In the literature, diagnostic performance of MR imaging varies substantially in detection of acetabular cartilage lesions [4, 5, 17, 22, 24, 25].

Predominant pattern of acetabular cartilage lesions were delamination tears in the current study (Table 4; Figs. 3 and 4). Diagnostic studies on cartilage delamination are sparse [5, 26]. Intra-articular injection of contrast agent improved diagnostic performance compared to conventional MRI of the hip in a recent prospective study in the assessment of partial-thickness acetabular cartilage lesions for all surfaces combined with a sensitivity and specificity of 71–92 % and 25–100 %, respectively [4]. In contrast to that, Mintz and coworkers reported a sensitivity, specificity of 91–93 %, 75–85 %, and 86–93 %, 72–88 %, for two readers, respectively, in the evaluation of acetabular femoral cartilage lesions in a cohort of 92 patients on conventional high-resolution MR images [22]. The use of an iterative decomposition of water and fat with echo asymmetry and least squares estimation (IDEAL)-spoiled gradient-recalled echo sequence yielding the advantage of thin contiguous imaging did not improve the combined diagnostic performance of MR arthrography with a sensitivity and specificity of 74 % and 78 %, respectively, in detection of femoroacetabular cartilage lesions compared to conventional sequences [17].

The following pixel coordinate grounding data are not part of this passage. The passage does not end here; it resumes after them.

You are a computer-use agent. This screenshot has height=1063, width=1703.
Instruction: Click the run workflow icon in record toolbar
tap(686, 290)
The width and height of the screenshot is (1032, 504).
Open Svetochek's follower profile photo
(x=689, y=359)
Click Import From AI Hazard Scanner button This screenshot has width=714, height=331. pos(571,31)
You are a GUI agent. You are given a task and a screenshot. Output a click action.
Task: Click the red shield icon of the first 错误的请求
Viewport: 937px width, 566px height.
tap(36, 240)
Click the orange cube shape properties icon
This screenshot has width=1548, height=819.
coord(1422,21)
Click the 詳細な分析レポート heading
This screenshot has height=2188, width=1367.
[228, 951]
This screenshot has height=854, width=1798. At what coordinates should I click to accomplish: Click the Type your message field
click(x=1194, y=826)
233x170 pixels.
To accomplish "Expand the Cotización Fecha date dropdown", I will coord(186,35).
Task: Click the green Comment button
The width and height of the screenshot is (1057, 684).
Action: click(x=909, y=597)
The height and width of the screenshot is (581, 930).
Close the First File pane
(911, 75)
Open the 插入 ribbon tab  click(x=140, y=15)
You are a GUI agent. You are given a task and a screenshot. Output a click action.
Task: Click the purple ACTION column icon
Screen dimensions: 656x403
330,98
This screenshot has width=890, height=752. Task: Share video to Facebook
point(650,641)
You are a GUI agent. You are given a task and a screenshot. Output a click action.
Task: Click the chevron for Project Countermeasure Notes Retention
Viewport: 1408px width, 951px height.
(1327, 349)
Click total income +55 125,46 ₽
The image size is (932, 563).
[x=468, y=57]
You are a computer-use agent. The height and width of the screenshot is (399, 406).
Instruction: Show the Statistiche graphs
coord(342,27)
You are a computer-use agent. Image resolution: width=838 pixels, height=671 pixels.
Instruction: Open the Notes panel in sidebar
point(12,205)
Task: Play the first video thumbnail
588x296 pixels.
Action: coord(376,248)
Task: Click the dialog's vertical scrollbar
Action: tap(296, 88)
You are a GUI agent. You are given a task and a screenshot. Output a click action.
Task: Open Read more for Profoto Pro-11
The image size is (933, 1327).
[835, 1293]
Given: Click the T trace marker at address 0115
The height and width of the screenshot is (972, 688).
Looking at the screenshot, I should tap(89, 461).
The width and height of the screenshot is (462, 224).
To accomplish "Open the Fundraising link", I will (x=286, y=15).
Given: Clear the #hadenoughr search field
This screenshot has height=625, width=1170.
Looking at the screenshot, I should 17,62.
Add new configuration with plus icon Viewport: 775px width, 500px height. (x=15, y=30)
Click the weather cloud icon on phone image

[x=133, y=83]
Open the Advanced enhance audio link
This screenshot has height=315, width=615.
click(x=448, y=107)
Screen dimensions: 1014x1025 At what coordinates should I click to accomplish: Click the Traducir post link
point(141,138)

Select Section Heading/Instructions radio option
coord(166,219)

According to previous investigations a subchondral line of high signal intensity is a highly specific, but rare finding on T1- and intermediate-weighted MR arthrograms [5, 26]. Alternatively, hypointense lines within the cartilage on coronal T1- and intermediate-weighted images had a sensitivity and specificity of 35–74 % and 90–95 %, respectively, in the assessment of cartilage delamination [5]. It was hypothesized that femoroacetabular coaptation prevents contrast agent from undermining delaminated cartilage areas [5, 26, 27]. Hence, Pfirrmann and colleagues [5] proposed the application of axial leg traction. Unlike conventional MR arthrography, application of leg traction achieved a sufficient femoroacetabular interface in most patients (Figs. 3, 4 and 5). In the current study, acetabular cartilage lesions were detected with a sensitivity of 85–88 % and a specificity of 78–96 % for both readers on traction MR arthrograms. Traction enabled visualization of subchondral contrast accumulation corresponding to cartilage delamination in most cases (Figs. 3 and 4), a finding which was highly specific for reader 1, whereas the less experienced reader 2 misdiagnosed curvilinear lines within acetabular cartilage as delamination tears in some cases. These findings most likely represent truncation artefacts [28] and emphasize the need for visualization in multiple planes to avoid such pitfalls.

Sensitivity and specificity values of MR arthrography range from 40–83 % and 46–91 %, respectively, in detection of femoral cartilage layers [4, 24, 25]. Femoral cartilage lesions were detected with a sensitivity and specificity of 81–86 % and 91–94 %, respectively, for both readers on traction MR arthrograms. These results are comparable with the findings of Mintz and colleagues [22].

There are several limitations of this study inherent to the retrospective study design. The arthroscopists were aware of the initial radiologic report which could have led to a potential bias. Although the presented results are encouraging, direct comparison between conventional MR arthrography and traction MR arthrography is needed to evaluate whether the application of axial leg traction improves detection of chondral and labral lesions. This was not possible since the used protocol only included multiplanar imaging for traction imaging.

In conclusion traction MR arthrography safely achieved separation of articular cartilage layers and enabled accurate detection and grading of labral and chondral lesions in this study.